Building an Economy that Works for Everyone

Some tax preferences don’t serve the public good

John Burbank

(Reprinted from the Everett Herald) || Most of us have a sense of how much a dollar will buy. But it turns out there are times when a buck is worth more than face value.

For example, every public dollar we spend is actually worth about $1.41, thanks to the mathematics of the multiplier effect. It makes sense when you think about it: A public school teacher receives her paycheck and then spends it on food, clothing, child care and other essentials. Her money ends up with the businesses that provide these goods and services and in the paychecks of the employees of these businesses. Then these employees spend their money to meet their own needs and desires, and the money circulates to other businesses and their employees. That’s the multiplier effect.

But what about the consequence of pulling those dollars from the private sector as taxes to pay her salary? Well, it turns out the negative multiplier of a general tax increase is much less than the positive multiplier of the spending. So even if you ignore the importance of strong public structures like K-12 education, health care and roads, those public expenditures actually help sustain our economy — especially now, when private spending is down during the recession.

So given the state’s projected revenue shortfall, where do we get the money? It’s worth examining whether the numerous tax exemptions and preferences that have crept into our tax code over the years — nearly 600 of them, at last count — still serve a compelling public purpose.

For example, if you are a financial company, you pay the business tax on dividends, interest and capital gains. That makes sense — you, along with all other businesses and individuals, pay taxes to support public services, basic infrastructure, and to maintain the civil society which enables you to make a profit.

If, on the other hand, you are a non-financial company — say, Wal-Mart — and you invest earnings in Wall Street, any dividends, interest and capital gains are free from taxation. It’s a perverse incentive: We encourage firms to gamble on Wall Street instead of building plants and buying equipment and creating jobs. And it costs an estimated $211 million in state revenues a year.

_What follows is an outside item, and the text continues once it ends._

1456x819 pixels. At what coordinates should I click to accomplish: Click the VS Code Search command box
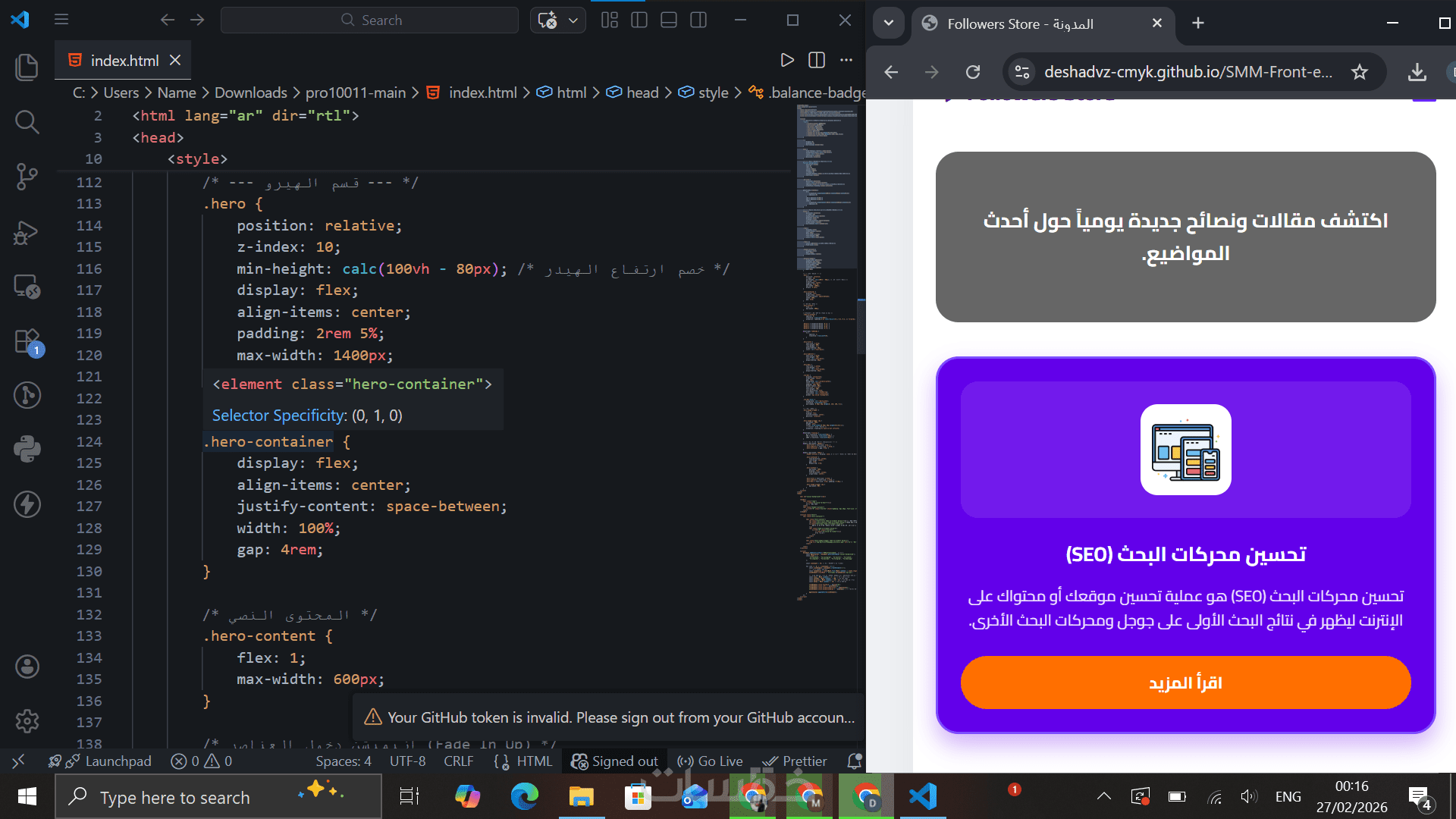pos(369,20)
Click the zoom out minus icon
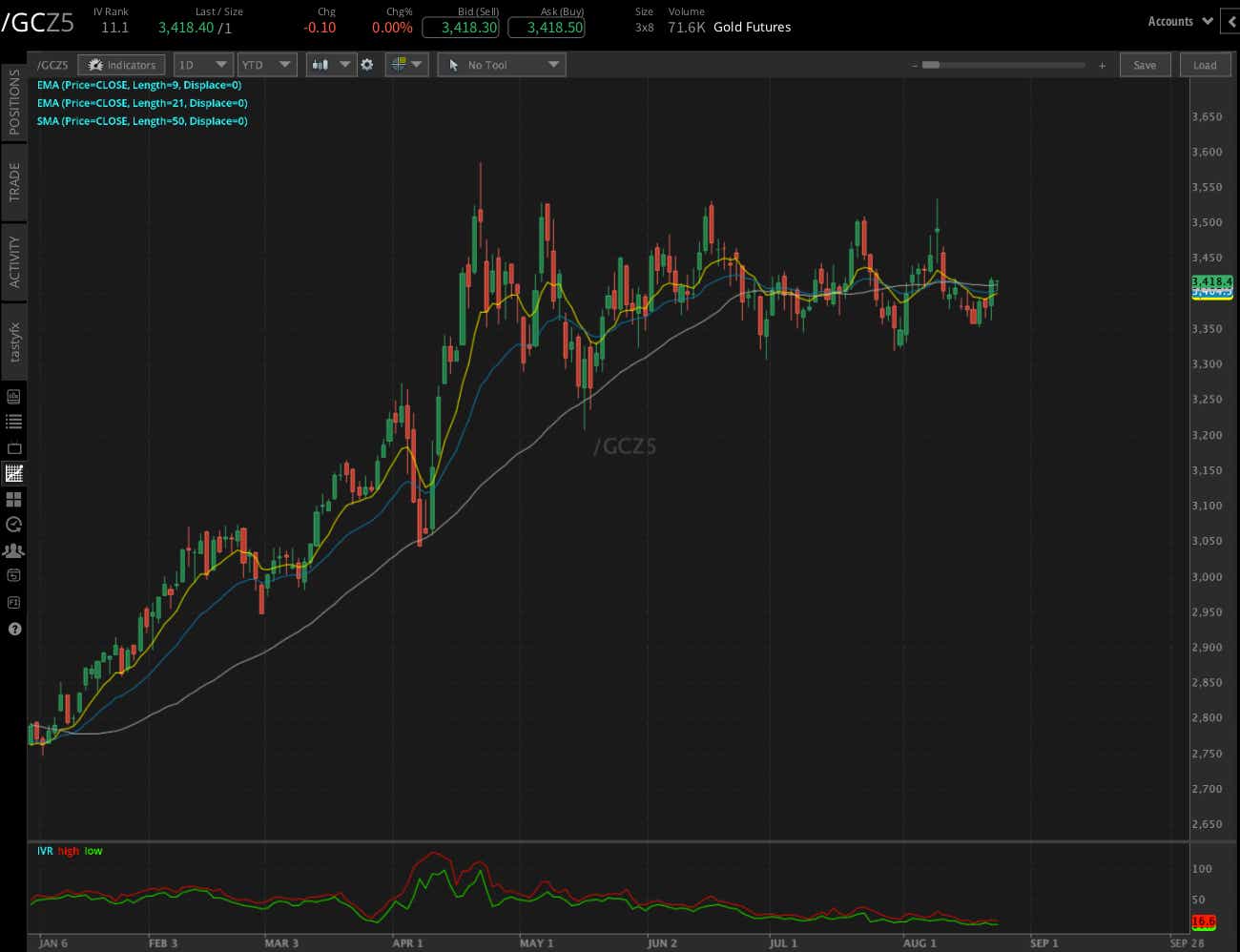The height and width of the screenshot is (952, 1240). 915,66

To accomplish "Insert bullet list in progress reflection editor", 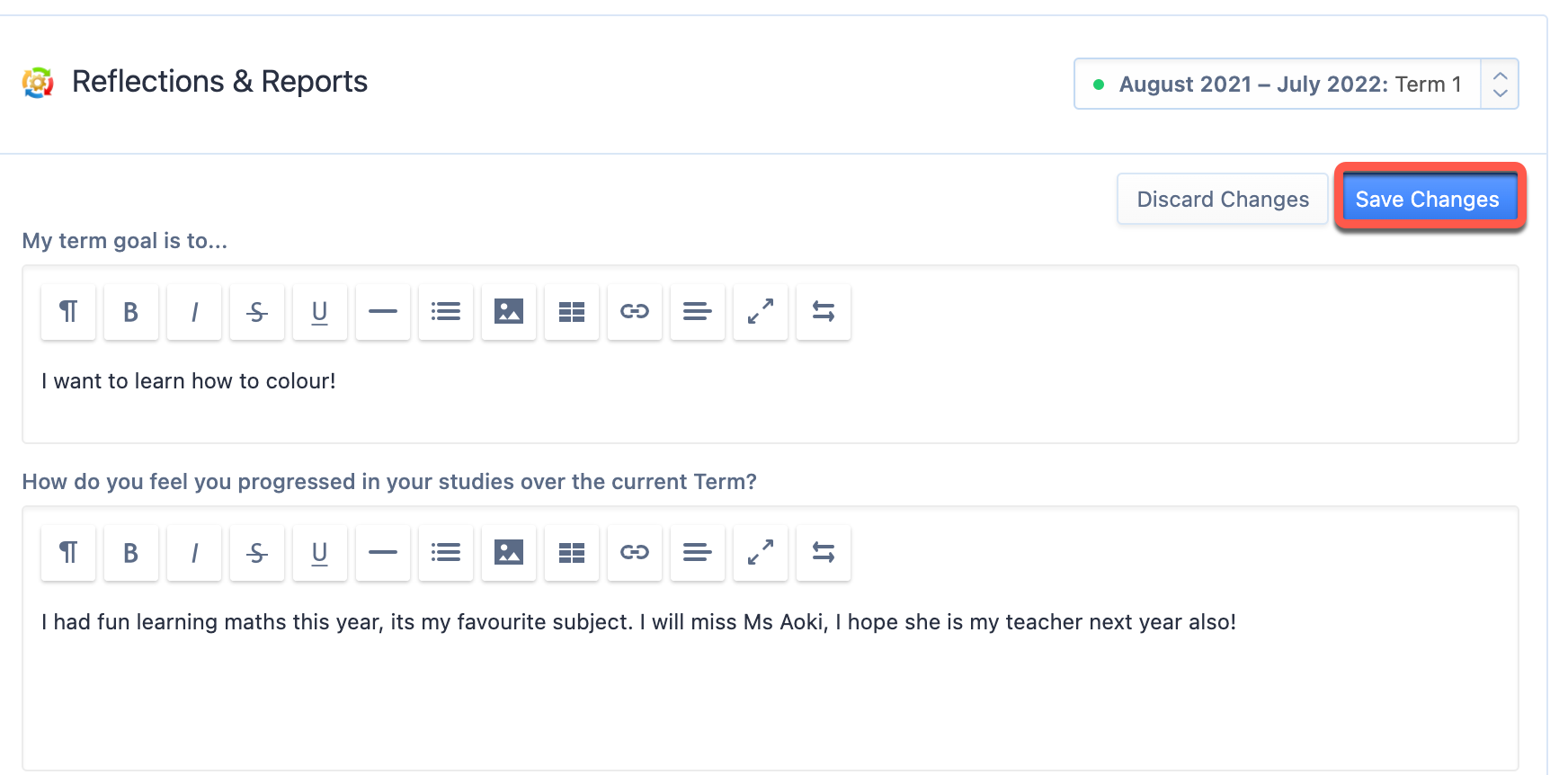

Here’s another: In 2005 the Legislature passed a revamped tax on estates over $2 million to fund the education legacy trust fund. This tax was then deducted from federal estate tax obligations. In 2006 the people resoundingly approved our state estate tax. But this year, there is no federal estate tax. No matter if your estate is $3 million, $30 million, $300 million, or $3 billion, when you die your children will pay no federal tax on that estate.

Washington State has the power to assess some of the inherited wealth of multimillion dollar estates. We could double our own tax on estates over $2 million, which would still leave well over three-fifths of the value of these big estates to the inheritors. This would bring in $66 million in this fiscal year and $132 million in the next fiscal year.

And here’s one more: Since 1970, credit agencies — including banks — have not paid tax on interest earned from loans for mortgages. Recently, HomeStreet, a mortgage company, appealed a decision to make it pay taxes on investment income derived from residential mortgages that it had bundled into complex securities and partially sold off. (This is exactly the kind of activity that helped to create the financial house of cards that collapsed and throttled our economy into this recession, by the way.)

HomeStreet paid, then sued for reimbursement, claiming the first mortgage exemption. The state Supreme Court ruled in favor of Homestreet, allowing them to not only help wreck the economy, but avoid taxes while doing so. This little loophole costs us $85 million a year.

Last December Gov. Chris Gregoire proposed another $2.6 billion in budget cuts, on top of massive cutbacks from the year prior. To her credit, the governor has now proposed reversing some of her proposed cuts with partial funding for basic health, apple health for kids, early childhood education, full day kindergarten, public health and law enforcement training. Her modest “buyback” proposal costs about $779 million.
Closing just these three loopholes gets us almost halfway there.

Now we just need political leadership to confront the lobbyists and redirect it to the public good.